**Records supplied**.

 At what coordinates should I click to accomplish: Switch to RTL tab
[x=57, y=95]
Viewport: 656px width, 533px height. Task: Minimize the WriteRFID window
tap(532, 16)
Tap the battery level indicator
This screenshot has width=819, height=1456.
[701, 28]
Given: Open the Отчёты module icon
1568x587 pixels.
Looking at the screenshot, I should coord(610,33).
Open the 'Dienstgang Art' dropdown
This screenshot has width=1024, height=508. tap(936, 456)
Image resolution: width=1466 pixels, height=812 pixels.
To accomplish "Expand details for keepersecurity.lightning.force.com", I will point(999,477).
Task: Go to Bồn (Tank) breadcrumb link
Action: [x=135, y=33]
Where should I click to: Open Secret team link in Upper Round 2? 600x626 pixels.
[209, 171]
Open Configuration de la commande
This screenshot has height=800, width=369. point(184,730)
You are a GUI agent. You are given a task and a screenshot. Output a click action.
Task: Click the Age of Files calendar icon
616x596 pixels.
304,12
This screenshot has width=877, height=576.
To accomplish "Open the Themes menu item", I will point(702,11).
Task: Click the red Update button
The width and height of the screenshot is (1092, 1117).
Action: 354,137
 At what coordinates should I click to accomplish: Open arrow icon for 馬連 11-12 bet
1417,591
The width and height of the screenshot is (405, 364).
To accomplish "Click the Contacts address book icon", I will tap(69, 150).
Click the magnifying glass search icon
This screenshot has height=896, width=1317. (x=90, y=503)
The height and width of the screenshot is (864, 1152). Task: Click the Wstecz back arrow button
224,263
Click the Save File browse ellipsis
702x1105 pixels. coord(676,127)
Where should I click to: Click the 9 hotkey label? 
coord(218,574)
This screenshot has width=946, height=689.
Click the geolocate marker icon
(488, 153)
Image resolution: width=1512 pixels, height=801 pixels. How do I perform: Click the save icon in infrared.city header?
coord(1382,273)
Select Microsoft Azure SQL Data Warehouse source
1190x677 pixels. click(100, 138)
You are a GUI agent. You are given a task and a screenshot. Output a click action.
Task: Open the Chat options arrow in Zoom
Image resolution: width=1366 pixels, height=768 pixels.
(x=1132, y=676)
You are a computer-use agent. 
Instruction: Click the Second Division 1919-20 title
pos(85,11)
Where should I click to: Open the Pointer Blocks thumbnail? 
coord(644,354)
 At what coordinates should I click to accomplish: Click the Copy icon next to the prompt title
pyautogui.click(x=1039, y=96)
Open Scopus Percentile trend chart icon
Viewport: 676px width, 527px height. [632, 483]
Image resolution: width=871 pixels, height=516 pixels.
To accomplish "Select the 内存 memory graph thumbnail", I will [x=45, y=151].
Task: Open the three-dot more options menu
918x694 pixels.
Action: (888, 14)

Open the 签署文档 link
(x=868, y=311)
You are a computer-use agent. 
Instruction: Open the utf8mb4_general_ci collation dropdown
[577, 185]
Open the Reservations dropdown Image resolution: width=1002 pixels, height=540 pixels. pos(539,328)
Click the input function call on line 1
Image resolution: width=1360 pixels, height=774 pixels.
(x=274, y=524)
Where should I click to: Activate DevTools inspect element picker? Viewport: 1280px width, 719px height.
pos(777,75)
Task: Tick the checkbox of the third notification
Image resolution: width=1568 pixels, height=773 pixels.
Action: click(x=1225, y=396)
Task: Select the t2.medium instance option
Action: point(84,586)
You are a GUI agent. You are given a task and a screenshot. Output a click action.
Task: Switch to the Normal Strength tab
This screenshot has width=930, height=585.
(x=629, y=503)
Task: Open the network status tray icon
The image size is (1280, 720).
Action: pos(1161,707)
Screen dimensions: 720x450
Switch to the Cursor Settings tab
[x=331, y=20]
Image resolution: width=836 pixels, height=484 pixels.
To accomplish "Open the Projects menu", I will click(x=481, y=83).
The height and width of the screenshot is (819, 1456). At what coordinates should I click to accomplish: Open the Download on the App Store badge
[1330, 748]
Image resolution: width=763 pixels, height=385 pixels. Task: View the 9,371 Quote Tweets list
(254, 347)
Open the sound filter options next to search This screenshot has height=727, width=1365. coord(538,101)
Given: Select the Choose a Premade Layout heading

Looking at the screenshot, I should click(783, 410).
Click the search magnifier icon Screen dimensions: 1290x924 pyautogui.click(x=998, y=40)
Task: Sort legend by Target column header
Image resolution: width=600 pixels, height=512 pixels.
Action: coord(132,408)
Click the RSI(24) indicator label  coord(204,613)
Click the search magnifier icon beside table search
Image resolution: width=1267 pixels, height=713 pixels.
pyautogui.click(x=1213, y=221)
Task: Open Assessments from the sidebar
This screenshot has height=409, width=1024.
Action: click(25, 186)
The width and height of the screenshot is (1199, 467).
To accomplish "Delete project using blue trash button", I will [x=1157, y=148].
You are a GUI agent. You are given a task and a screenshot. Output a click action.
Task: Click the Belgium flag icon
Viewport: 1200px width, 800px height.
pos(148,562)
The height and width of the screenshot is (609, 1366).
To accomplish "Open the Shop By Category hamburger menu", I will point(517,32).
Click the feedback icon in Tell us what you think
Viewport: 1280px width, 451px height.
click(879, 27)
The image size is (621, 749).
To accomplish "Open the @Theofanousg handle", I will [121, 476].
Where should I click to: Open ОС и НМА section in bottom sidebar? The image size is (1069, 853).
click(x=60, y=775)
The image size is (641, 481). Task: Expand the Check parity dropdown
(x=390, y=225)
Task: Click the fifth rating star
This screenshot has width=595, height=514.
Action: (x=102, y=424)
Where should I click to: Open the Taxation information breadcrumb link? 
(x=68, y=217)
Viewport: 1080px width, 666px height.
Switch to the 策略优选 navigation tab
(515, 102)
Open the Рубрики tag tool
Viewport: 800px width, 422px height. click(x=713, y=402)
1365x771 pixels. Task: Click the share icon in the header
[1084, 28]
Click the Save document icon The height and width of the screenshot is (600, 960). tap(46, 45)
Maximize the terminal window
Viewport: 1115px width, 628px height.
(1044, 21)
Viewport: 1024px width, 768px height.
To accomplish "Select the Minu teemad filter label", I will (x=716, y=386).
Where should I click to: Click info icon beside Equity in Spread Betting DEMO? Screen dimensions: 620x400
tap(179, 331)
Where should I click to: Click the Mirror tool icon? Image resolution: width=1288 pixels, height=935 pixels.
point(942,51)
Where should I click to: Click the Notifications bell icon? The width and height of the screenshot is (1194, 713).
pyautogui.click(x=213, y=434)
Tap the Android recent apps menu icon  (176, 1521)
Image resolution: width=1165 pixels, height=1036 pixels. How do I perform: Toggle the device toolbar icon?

**What needs to be done**. The records above must each be restated exactly as they stand.

**Output**.
 At what coordinates should I click to accomplish: Switch to RTL tab
[x=57, y=95]
Viewport: 656px width, 533px height. Task: Minimize the WriteRFID window
tap(532, 16)
Tap the battery level indicator
This screenshot has width=819, height=1456.
[701, 28]
Given: Open the Отчёты module icon
1568x587 pixels.
Looking at the screenshot, I should coord(610,33).
Open the 'Dienstgang Art' dropdown
This screenshot has width=1024, height=508. tap(936, 456)
Image resolution: width=1466 pixels, height=812 pixels.
To accomplish "Expand details for keepersecurity.lightning.force.com", I will point(999,477).
Task: Go to Bồn (Tank) breadcrumb link
Action: [x=135, y=33]
Where should I click to: Open Secret team link in Upper Round 2? 600x626 pixels.
[209, 171]
Open Configuration de la commande
This screenshot has height=800, width=369. point(184,730)
You are a GUI agent. You are given a task and a screenshot. Output a click action.
Task: Click the Age of Files calendar icon
616x596 pixels.
304,12
This screenshot has width=877, height=576.
To accomplish "Open the Themes menu item", I will point(702,11).
Task: Click the red Update button
The width and height of the screenshot is (1092, 1117).
Action: 354,137
 At what coordinates should I click to accomplish: Open arrow icon for 馬連 11-12 bet
1417,591
The width and height of the screenshot is (405, 364).
To accomplish "Click the Contacts address book icon", I will tap(69, 150).
Click the magnifying glass search icon
This screenshot has height=896, width=1317. (x=90, y=503)
The height and width of the screenshot is (864, 1152). Task: Click the Wstecz back arrow button
224,263
Click the Save File browse ellipsis
702x1105 pixels. coord(676,127)
Where should I click to: Click the 9 hotkey label? 
coord(218,574)
This screenshot has width=946, height=689.
Click the geolocate marker icon
(488, 153)
Image resolution: width=1512 pixels, height=801 pixels. How do I perform: Click the save icon in infrared.city header?
coord(1382,273)
Select Microsoft Azure SQL Data Warehouse source
1190x677 pixels. click(100, 138)
You are a GUI agent. You are given a task and a screenshot. Output a click action.
Task: Open the Chat options arrow in Zoom
Image resolution: width=1366 pixels, height=768 pixels.
(x=1132, y=676)
You are a computer-use agent. 
Instruction: Click the Second Division 1919-20 title
pos(85,11)
Where should I click to: Open the Pointer Blocks thumbnail? 
coord(644,354)
 At what coordinates should I click to accomplish: Click the Copy icon next to the prompt title
pyautogui.click(x=1039, y=96)
Open Scopus Percentile trend chart icon
Viewport: 676px width, 527px height. [632, 483]
Image resolution: width=871 pixels, height=516 pixels.
To accomplish "Select the 内存 memory graph thumbnail", I will [x=45, y=151].
Task: Open the three-dot more options menu
918x694 pixels.
Action: (888, 14)

Open the 签署文档 link
(x=868, y=311)
You are a computer-use agent. 
Instruction: Open the utf8mb4_general_ci collation dropdown
[577, 185]
Open the Reservations dropdown Image resolution: width=1002 pixels, height=540 pixels. pos(539,328)
Click the input function call on line 1
Image resolution: width=1360 pixels, height=774 pixels.
(x=274, y=524)
Where should I click to: Activate DevTools inspect element picker? Viewport: 1280px width, 719px height.
pos(777,75)
Task: Tick the checkbox of the third notification
Image resolution: width=1568 pixels, height=773 pixels.
Action: click(x=1225, y=396)
Task: Select the t2.medium instance option
Action: point(84,586)
You are a GUI agent. You are given a task and a screenshot. Output a click action.
Task: Switch to the Normal Strength tab
This screenshot has width=930, height=585.
(x=629, y=503)
Task: Open the network status tray icon
The image size is (1280, 720).
Action: pos(1161,707)
Screen dimensions: 720x450
Switch to the Cursor Settings tab
[x=331, y=20]
Image resolution: width=836 pixels, height=484 pixels.
To accomplish "Open the Projects menu", I will click(x=481, y=83).
The height and width of the screenshot is (819, 1456). At what coordinates should I click to accomplish: Open the Download on the App Store badge
[1330, 748]
Image resolution: width=763 pixels, height=385 pixels. Task: View the 9,371 Quote Tweets list
(254, 347)
Open the sound filter options next to search This screenshot has height=727, width=1365. coord(538,101)
Given: Select the Choose a Premade Layout heading

Looking at the screenshot, I should click(783, 410).
Click the search magnifier icon Screen dimensions: 1290x924 pyautogui.click(x=998, y=40)
Task: Sort legend by Target column header
Image resolution: width=600 pixels, height=512 pixels.
Action: coord(132,408)
Click the RSI(24) indicator label  coord(204,613)
Click the search magnifier icon beside table search
Image resolution: width=1267 pixels, height=713 pixels.
pyautogui.click(x=1213, y=221)
Task: Open Assessments from the sidebar
This screenshot has height=409, width=1024.
Action: click(25, 186)
The width and height of the screenshot is (1199, 467).
To accomplish "Delete project using blue trash button", I will [x=1157, y=148].
You are a GUI agent. You are given a task and a screenshot. Output a click action.
Task: Click the Belgium flag icon
Viewport: 1200px width, 800px height.
pos(148,562)
The height and width of the screenshot is (609, 1366).
To accomplish "Open the Shop By Category hamburger menu", I will point(517,32).
Click the feedback icon in Tell us what you think
Viewport: 1280px width, 451px height.
click(879, 27)
The image size is (621, 749).
To accomplish "Open the @Theofanousg handle", I will [121, 476].
Where should I click to: Open ОС и НМА section in bottom sidebar? The image size is (1069, 853).
click(x=60, y=775)
The image size is (641, 481). Task: Expand the Check parity dropdown
(x=390, y=225)
Task: Click the fifth rating star
This screenshot has width=595, height=514.
Action: (x=102, y=424)
Where should I click to: Open the Taxation information breadcrumb link? 
(x=68, y=217)
Viewport: 1080px width, 666px height.
Switch to the 策略优选 navigation tab
(515, 102)
Open the Рубрики tag tool
Viewport: 800px width, 422px height. click(x=713, y=402)
1365x771 pixels. Task: Click the share icon in the header
[1084, 28]
Click the Save document icon The height and width of the screenshot is (600, 960). tap(46, 45)
Maximize the terminal window
Viewport: 1115px width, 628px height.
(1044, 21)
Viewport: 1024px width, 768px height.
To accomplish "Select the Minu teemad filter label", I will (x=716, y=386).
Where should I click to: Click info icon beside Equity in Spread Betting DEMO? Screen dimensions: 620x400
tap(179, 331)
Where should I click to: Click the Mirror tool icon? Image resolution: width=1288 pixels, height=935 pixels.
point(942,51)
Where should I click to: Click the Notifications bell icon? The width and height of the screenshot is (1194, 713).
pyautogui.click(x=213, y=434)
Tap the Android recent apps menu icon  (176, 1521)
Image resolution: width=1165 pixels, height=1036 pixels. How do I perform: Toggle the device toolbar icon?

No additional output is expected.